▶ [ACTIVITY]: Copy out the lines below that hold the word "agent".

Top of PROVIDED RECORDS

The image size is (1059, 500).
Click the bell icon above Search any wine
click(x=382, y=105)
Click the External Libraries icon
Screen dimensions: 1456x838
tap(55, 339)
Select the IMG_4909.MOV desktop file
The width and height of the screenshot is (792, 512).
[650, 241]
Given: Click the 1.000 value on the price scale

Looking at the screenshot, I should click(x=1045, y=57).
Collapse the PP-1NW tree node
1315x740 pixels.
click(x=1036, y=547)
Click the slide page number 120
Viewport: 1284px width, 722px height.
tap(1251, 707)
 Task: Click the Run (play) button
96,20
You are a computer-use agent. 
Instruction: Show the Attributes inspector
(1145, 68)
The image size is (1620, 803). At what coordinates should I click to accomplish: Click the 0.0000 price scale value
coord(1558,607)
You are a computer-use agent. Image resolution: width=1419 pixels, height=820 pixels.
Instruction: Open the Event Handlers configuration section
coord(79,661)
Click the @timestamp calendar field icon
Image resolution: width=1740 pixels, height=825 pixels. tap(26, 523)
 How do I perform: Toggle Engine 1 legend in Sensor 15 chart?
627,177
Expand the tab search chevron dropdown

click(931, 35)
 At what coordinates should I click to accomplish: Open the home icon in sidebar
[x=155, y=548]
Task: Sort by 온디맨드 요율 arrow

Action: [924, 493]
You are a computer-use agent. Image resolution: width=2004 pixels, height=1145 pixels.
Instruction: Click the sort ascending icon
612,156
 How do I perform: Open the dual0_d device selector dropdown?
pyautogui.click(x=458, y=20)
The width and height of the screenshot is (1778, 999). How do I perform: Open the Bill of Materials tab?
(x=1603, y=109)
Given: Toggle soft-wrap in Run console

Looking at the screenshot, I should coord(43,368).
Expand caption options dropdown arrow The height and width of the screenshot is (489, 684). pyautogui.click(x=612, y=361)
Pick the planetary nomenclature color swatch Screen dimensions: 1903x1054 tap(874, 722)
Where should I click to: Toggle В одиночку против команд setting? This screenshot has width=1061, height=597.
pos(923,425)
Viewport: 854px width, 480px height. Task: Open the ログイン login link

Bottom of PROVIDED RECORDS

▶ [WRITTEN SOLUTION]:
You are a computer-use agent. 
You are a computer-use agent. Image resolution: width=1419 pixels, height=820 pixels.
You are a computer-use agent. Image resolution: width=2004 pixels, height=1145 pixels.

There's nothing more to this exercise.